Renaming rules can change the downloaded Payee name to one of your choosing. The top box allows you to create what you want it to search for. You can search "Statement Name", which is exactly what comes from the financial institution, or you can search "Quicken Name", which is the name Quicken's back-end server thinks might be a more usable name. The key thing to understand is that this process breaks the search term into what Quicken confusingly calls "tags" (more properly called "tokens") here: individual words rather than a complete phrase. So if you enter "Home Depot", Quicken breaks it into "Home" "Depot". There is no way to search for a phrase, and you can't use wildcard characters. And that's where I think your problem lies, based on what you posted above.

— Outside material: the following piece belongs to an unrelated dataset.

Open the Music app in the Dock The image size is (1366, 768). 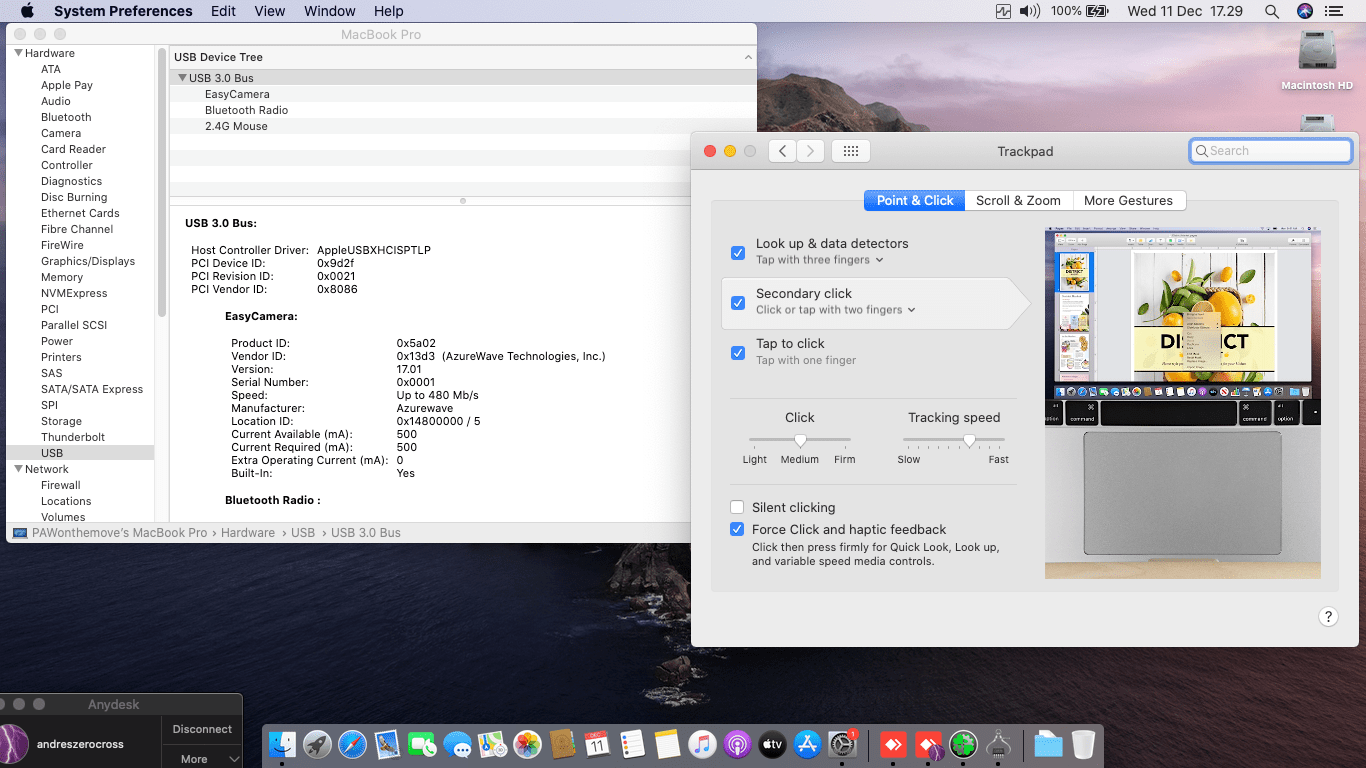point(702,745)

If your credit card company is transmitting the Payee name as "Amazon1234", "Amazon2345" and "Amazon3456", Quicken sees those as a single tag. Quicken looks for a delimiter to separate words: a space, hyphen, comma, period, colon, semicolon, question mark, exclamation point, asterisk, dollar sign, hashtag, @ sign, parenthesis, plus sign, equals sign, apostrophe, quote, bracket, slash, backslash, pipe, percent sign, caret, ands doubtless some others. But letters and numbers together do not allow it to discern any place to separate the characters. So if the credit card company sent "Amazon*1234" or "Amazon-1234" or "Amazon 1234" or "Amazon.1234", etc., the renaming rule could search for Amazon and set the Payee name to be just "Amazon". But if they sent "Amazon1234", Quicken sees that as a single word or tag, which is not the same as "Amazon2345".

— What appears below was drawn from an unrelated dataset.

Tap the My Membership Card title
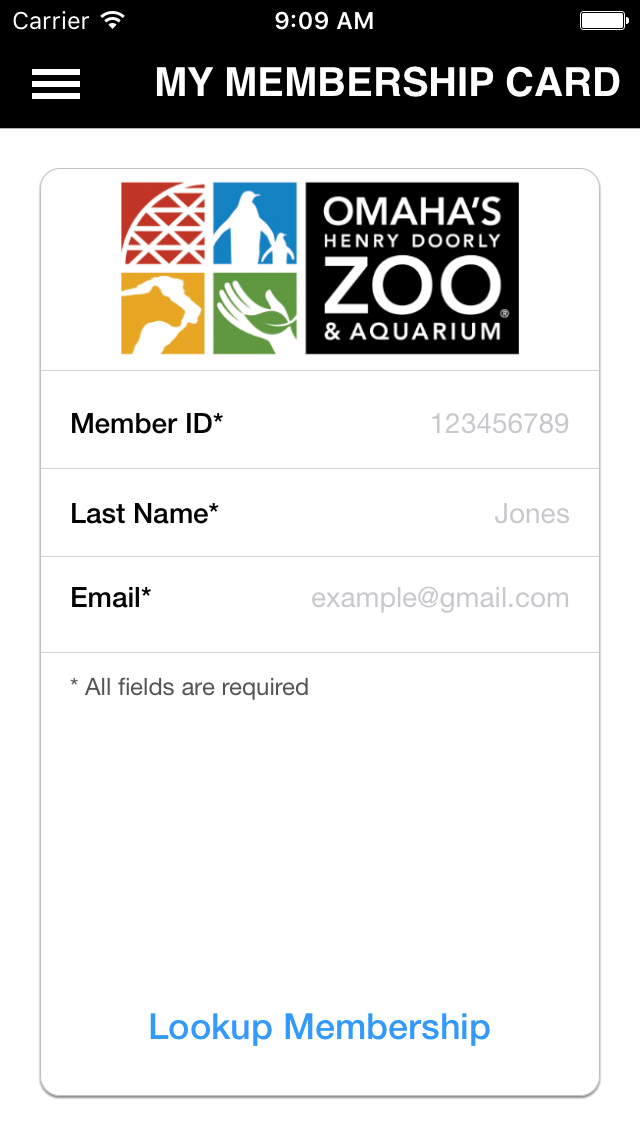The image size is (640, 1136). (x=387, y=83)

I suggest you click on one of the Amazon transactions and select View > Show Inspector. In this window, look at Statement Payee (what the credit card company is sending) and Quicken Name (what Quicken's server may be substituting, using its own version of renaming rules). If neither of them separate "Amazon" with a delimiter, then you can't create a renaming rule to do what you want.
Again, this is nothing new; I remember discussing it in this forum with the Quicken product manager back when renaming rules were first introduced. He said they looked at using numbers as separators, but there was some reason they couldn't because they have to be compatible with the way Quicken Windows works since both products share use of the Quicken mobile app and need to work the same way in this area.

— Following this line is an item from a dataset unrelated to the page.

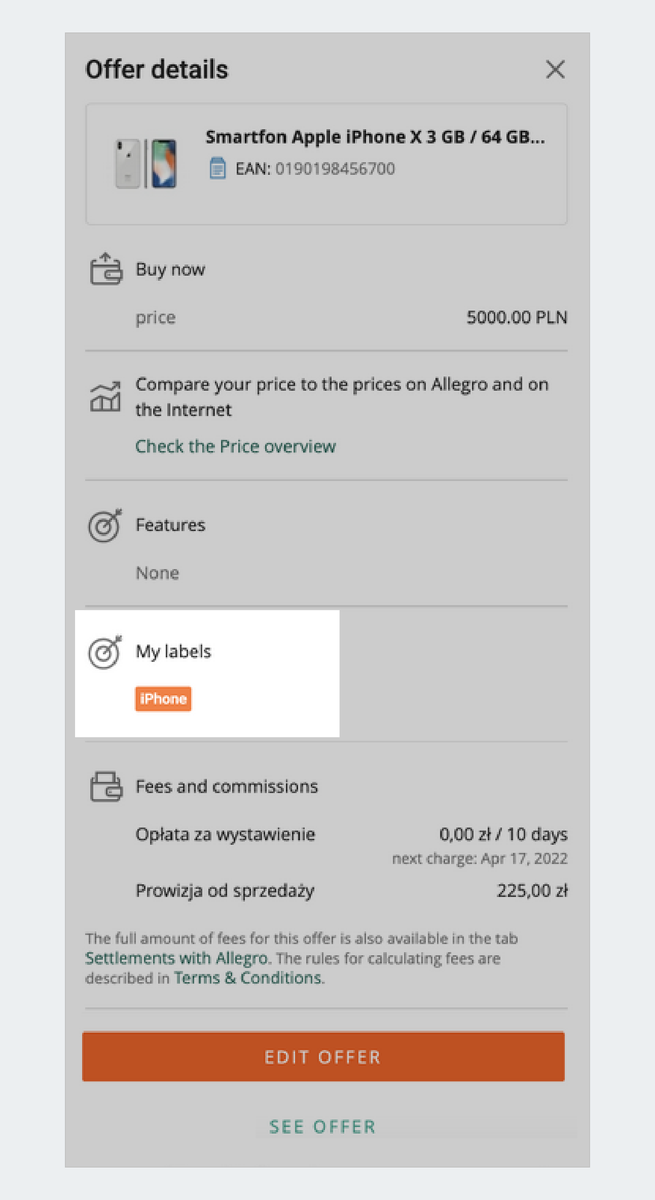
Task: Click the 5000.00 PLN price value
Action: pos(517,318)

I'd also note that other Amazon customers have not been reporting this, so again I think it's specific to your credit card company and they way they are formatting transactions from Amazon. You may want to try contacting their customer support to complain about this; things can and do get changed, but it may not be easy to get to talk to someone knowledgeable about their export to Quicken who can dig into this.
Meanwhile, if you reach a dead end with renaming rules, I would just note that Search in Quicken Mac does not use the same tag/token approach to searching. So if you have a bunch of Amazon transactions which come in under different Payee names like "Amazon1234", "Amazon2345" and "Amazon3456", you can type "Amazon" in the Search box and it will find all of them (along with anything names just "Amazon"). You can then select all the ones with numbers (Command-click on each one), go to Transactions > Edit Transaction, and change the Payee name to "Amazon" on all of them at once. It's not perfect because you have to do it after-the-fact, but at least this saves you editing each transaction individually.